Data shown: Begin
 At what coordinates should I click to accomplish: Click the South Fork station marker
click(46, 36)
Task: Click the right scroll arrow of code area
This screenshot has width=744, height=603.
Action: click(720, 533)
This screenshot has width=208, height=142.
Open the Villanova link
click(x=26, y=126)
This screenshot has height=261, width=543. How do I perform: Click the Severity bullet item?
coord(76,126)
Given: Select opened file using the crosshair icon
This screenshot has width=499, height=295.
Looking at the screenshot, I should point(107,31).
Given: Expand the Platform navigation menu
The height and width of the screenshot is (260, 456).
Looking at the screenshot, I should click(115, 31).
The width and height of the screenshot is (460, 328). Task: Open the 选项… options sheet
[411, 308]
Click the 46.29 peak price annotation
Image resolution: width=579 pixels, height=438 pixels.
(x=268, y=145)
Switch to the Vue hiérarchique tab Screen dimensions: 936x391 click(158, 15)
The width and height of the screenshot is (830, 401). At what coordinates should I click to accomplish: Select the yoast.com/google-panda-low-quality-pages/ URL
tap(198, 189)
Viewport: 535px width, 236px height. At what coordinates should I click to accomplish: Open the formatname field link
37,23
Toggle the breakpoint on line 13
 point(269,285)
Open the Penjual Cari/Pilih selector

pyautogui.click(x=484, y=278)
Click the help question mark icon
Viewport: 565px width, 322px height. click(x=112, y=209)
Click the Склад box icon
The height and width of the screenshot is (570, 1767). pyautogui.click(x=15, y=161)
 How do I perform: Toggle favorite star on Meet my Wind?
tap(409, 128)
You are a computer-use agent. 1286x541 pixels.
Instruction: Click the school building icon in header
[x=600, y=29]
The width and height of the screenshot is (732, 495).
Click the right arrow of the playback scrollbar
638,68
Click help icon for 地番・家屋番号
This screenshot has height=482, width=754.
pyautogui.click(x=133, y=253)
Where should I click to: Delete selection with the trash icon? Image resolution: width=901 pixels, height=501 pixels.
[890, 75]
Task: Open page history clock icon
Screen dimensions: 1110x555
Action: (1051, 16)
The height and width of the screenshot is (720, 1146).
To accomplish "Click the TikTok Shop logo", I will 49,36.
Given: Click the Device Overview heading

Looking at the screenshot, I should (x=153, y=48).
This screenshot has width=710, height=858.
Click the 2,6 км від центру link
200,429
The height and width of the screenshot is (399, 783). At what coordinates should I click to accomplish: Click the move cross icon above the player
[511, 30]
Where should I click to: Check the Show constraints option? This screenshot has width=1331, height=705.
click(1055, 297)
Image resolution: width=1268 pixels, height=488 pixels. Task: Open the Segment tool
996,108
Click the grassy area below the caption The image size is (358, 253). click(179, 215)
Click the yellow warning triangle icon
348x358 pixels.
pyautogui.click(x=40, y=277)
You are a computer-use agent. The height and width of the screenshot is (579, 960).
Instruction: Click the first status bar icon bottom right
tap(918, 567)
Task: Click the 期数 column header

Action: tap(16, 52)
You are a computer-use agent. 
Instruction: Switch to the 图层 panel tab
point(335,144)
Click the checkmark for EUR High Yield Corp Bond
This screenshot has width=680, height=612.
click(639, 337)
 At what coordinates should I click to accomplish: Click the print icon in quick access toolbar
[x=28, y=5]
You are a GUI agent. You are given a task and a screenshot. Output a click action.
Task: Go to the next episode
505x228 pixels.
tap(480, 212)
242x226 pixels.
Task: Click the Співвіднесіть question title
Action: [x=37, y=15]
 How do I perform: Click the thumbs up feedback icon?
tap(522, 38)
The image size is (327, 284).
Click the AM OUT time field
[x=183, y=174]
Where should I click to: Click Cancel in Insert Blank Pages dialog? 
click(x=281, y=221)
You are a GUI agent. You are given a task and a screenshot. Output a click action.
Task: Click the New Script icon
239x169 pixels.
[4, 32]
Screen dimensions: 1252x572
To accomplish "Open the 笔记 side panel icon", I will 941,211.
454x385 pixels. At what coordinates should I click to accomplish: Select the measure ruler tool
Data shown: End
> How to complete this task
Retype every record exactly, omitting nothing.

> Expected answer
 At what coordinates should I click to accomplish: Click the South Fork station marker
click(46, 36)
Task: Click the right scroll arrow of code area
This screenshot has width=744, height=603.
Action: click(720, 533)
This screenshot has width=208, height=142.
Open the Villanova link
click(x=26, y=126)
This screenshot has height=261, width=543. How do I perform: Click the Severity bullet item?
coord(76,126)
Given: Select opened file using the crosshair icon
This screenshot has width=499, height=295.
Looking at the screenshot, I should point(107,31).
Given: Expand the Platform navigation menu
The height and width of the screenshot is (260, 456).
Looking at the screenshot, I should click(115, 31).
The width and height of the screenshot is (460, 328). Task: Open the 选项… options sheet
[411, 308]
Click the 46.29 peak price annotation
Image resolution: width=579 pixels, height=438 pixels.
(x=268, y=145)
Switch to the Vue hiérarchique tab Screen dimensions: 936x391 click(158, 15)
The width and height of the screenshot is (830, 401). At what coordinates should I click to accomplish: Select the yoast.com/google-panda-low-quality-pages/ URL
tap(198, 189)
Viewport: 535px width, 236px height. At what coordinates should I click to accomplish: Open the formatname field link
37,23
Toggle the breakpoint on line 13
 point(269,285)
Open the Penjual Cari/Pilih selector

pyautogui.click(x=484, y=278)
Click the help question mark icon
Viewport: 565px width, 322px height. click(x=112, y=209)
Click the Склад box icon
The height and width of the screenshot is (570, 1767). pyautogui.click(x=15, y=161)
 How do I perform: Toggle favorite star on Meet my Wind?
tap(409, 128)
You are a computer-use agent. 1286x541 pixels.
Instruction: Click the school building icon in header
[x=600, y=29]
The width and height of the screenshot is (732, 495).
Click the right arrow of the playback scrollbar
638,68
Click help icon for 地番・家屋番号
This screenshot has height=482, width=754.
pyautogui.click(x=133, y=253)
Where should I click to: Delete selection with the trash icon? Image resolution: width=901 pixels, height=501 pixels.
[890, 75]
Task: Open page history clock icon
Screen dimensions: 1110x555
Action: (1051, 16)
The height and width of the screenshot is (720, 1146).
To accomplish "Click the TikTok Shop logo", I will 49,36.
Given: Click the Device Overview heading

Looking at the screenshot, I should (x=153, y=48).
This screenshot has width=710, height=858.
Click the 2,6 км від центру link
200,429
The height and width of the screenshot is (399, 783). At what coordinates should I click to accomplish: Click the move cross icon above the player
[511, 30]
Where should I click to: Check the Show constraints option? This screenshot has width=1331, height=705.
click(1055, 297)
Image resolution: width=1268 pixels, height=488 pixels. Task: Open the Segment tool
996,108
Click the grassy area below the caption The image size is (358, 253). click(179, 215)
Click the yellow warning triangle icon
348x358 pixels.
pyautogui.click(x=40, y=277)
You are a computer-use agent. The height and width of the screenshot is (579, 960).
Instruction: Click the first status bar icon bottom right
tap(918, 567)
Task: Click the 期数 column header

Action: tap(16, 52)
You are a computer-use agent. 
Instruction: Switch to the 图层 panel tab
point(335,144)
Click the checkmark for EUR High Yield Corp Bond
This screenshot has width=680, height=612.
click(639, 337)
 At what coordinates should I click to accomplish: Click the print icon in quick access toolbar
[x=28, y=5]
You are a GUI agent. You are given a task and a screenshot. Output a click action.
Task: Go to the next episode
505x228 pixels.
tap(480, 212)
242x226 pixels.
Task: Click the Співвіднесіть question title
Action: [x=37, y=15]
 How do I perform: Click the thumbs up feedback icon?
tap(522, 38)
The image size is (327, 284).
Click the AM OUT time field
[x=183, y=174]
Where should I click to: Click Cancel in Insert Blank Pages dialog? 
click(x=281, y=221)
You are a GUI agent. You are given a task and a screenshot. Output a click action.
Task: Click the New Script icon
239x169 pixels.
[4, 32]
Screen dimensions: 1252x572
To accomplish "Open the 笔记 side panel icon", I will 941,211.
454x385 pixels. At what coordinates should I click to accomplish: Select the measure ruler tool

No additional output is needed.